Roe said the rise has caught the attention of the Department of Agriculture in Washington, D.C., which gave the southern Utah operations an increase in funding last year.

"Washington has given us some more money for this," Roe said. "Extra funding operations to eradicate the problem."

Roe, who has been in charge of operations in the national parks in southern Utah for the U.S. Forest Service since 2007, said the service plans to attack the issue in national parks and forests through the air and by foot.

"We plan on flying helicopters from the Utah and Nevada National Guard," Roe said. "Also, we're asking regular people like hikers, hunters and fishers to keep an eye out and report if they see anything to us."

Roe said nearly half of the reported marijuana busts last year came from reports by hikers in the areas that drugs are being grown in.

Roe advised the best way for hikers to report marijuana fields is to record the area they saw the garden on a GPS device or the specific area they saw the plant being farmed then contact park officials.

"Most people today have a GPS device when they hike," Roe said. "We'd like them to write down the specific numbers on a GPS system and then leave."

Roe also said the most popular growing areas were near drainage streams to irrigate the area for drug growing, which also pollutes the water system.

"It doesn't take a lot of water to grow this plant," Roe said. "But, the planters pollute the water with fertilizer and the drainage becomes unnatural."

With the ongoing war between drug cartels and police in Mexico, knowing the same drug being fought over the border is being grown locally may cause visitors to reconsider planning a stay at one of the parks.

Rob Myers, Outdoor Center Director and regular hiker, said knowing marijuana growers were in the region would not change his decision to visit the southern Utah trails, but he might reconsider if hiking with family members or students.

"It wouldn't effect me individually," Myers said. "However, (if it was) a group of SUU students or my family, I might reconsider."

Roe said he believed the marijuana growers are harmless, although some of the suspects arrested for cultivating the drug carried some sort of weapon.

"The worst weapon we have found is .22 caliber," Roe said. "Basically all of the weapons seized have been used for hunting for food."

Myers said he became aware of the current rise in marijuana growing after he discovered a large garden.

Although the number of farms in southern Utah are rising, the drug arrests in Cedar City have not risen, said Cedar City Police Department commander Dave McIntyre.

McIntyre said he believes the marijuana being grown in southern Utah is being shipped out to other areas in the country and not being used to supply Utah.

"Marijuana use (in Cedar City) hasn't increased, just the cultivation," McIntyre said. "We believe its being shipped out to other places."

Roe said through more investigation, the marijuana farms in southern Utah are likely sold to places from as far west as California to as far east as Chicago.

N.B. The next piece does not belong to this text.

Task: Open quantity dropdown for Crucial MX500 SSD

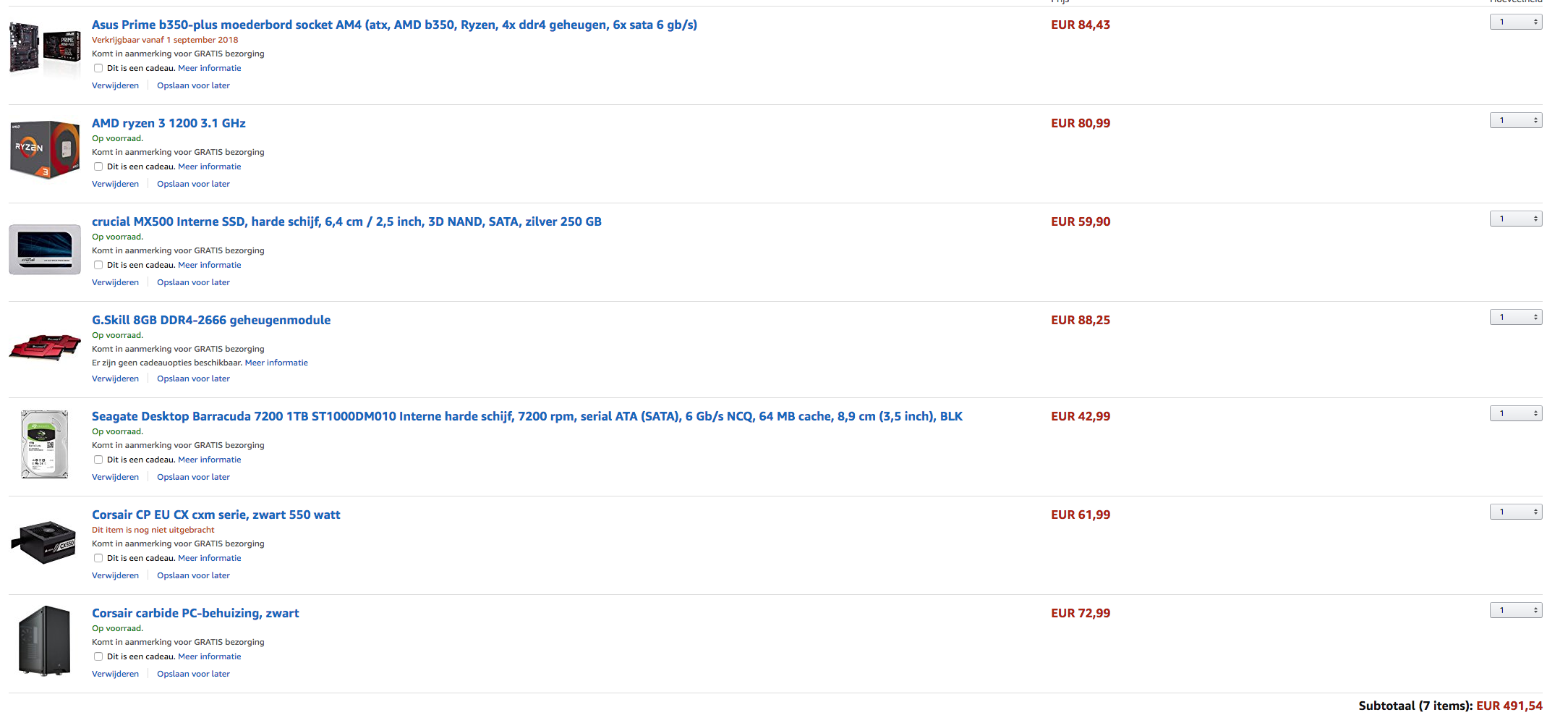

McIntyre said the problem currently is probably from the pressure from other states that are cracking down on cultivation.

"They're coming here because of the pressure by police in California," McIntyre said.

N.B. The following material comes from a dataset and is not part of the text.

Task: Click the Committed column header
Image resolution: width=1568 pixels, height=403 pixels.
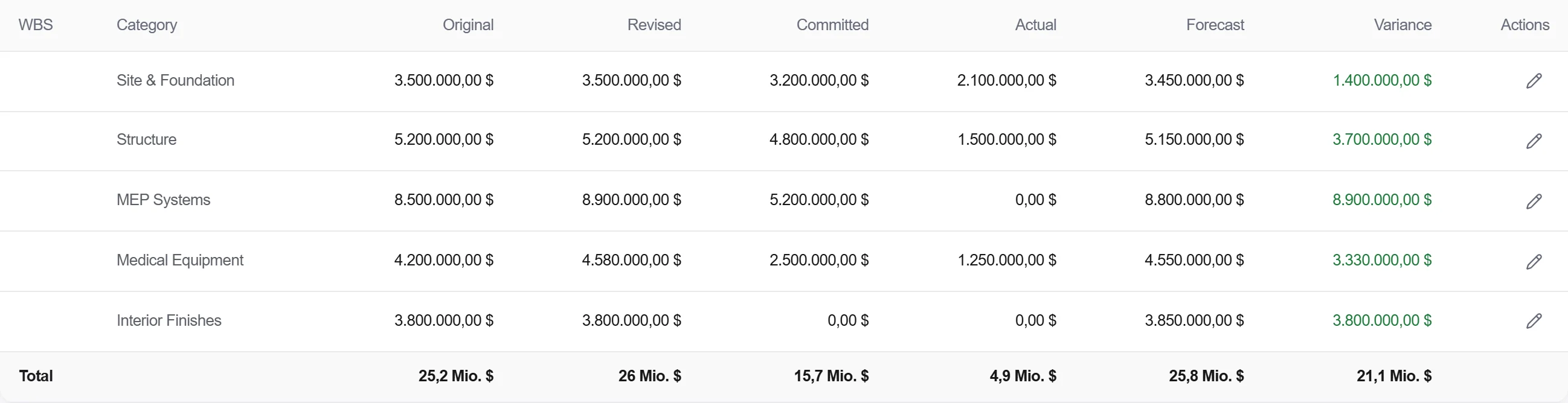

Nevertheless, Roe said he wants the public to recognize the increase in marijuana growing in the park, but does not want it to affect the entertainment value of hiking, camping, hunting or fishing.

"We're just trying to pressure these guys to stop growing here," Roe said. "We're not trying to scare people off forest trails by any means."

Myers said he would still hike the southern Utah trails unless the problem persists, but hopes the problem will end before it gets out of hand.

"If it becomes more and more common it probably will effect me," Myers said. "I just hope it won't get me away from the solitude and enjoyment of hiking."

hxxp://tinyurl.com/dmx8vk
 
Oh yeah extra funding thats what they need, just keep throwing money at the problem and it will go away, I mean it has work fine for the past 70 years.
 
Roe said through more investigation, the marijuana farms in southern Utah are likely sold to places from as far west as California to as far east as Chicago.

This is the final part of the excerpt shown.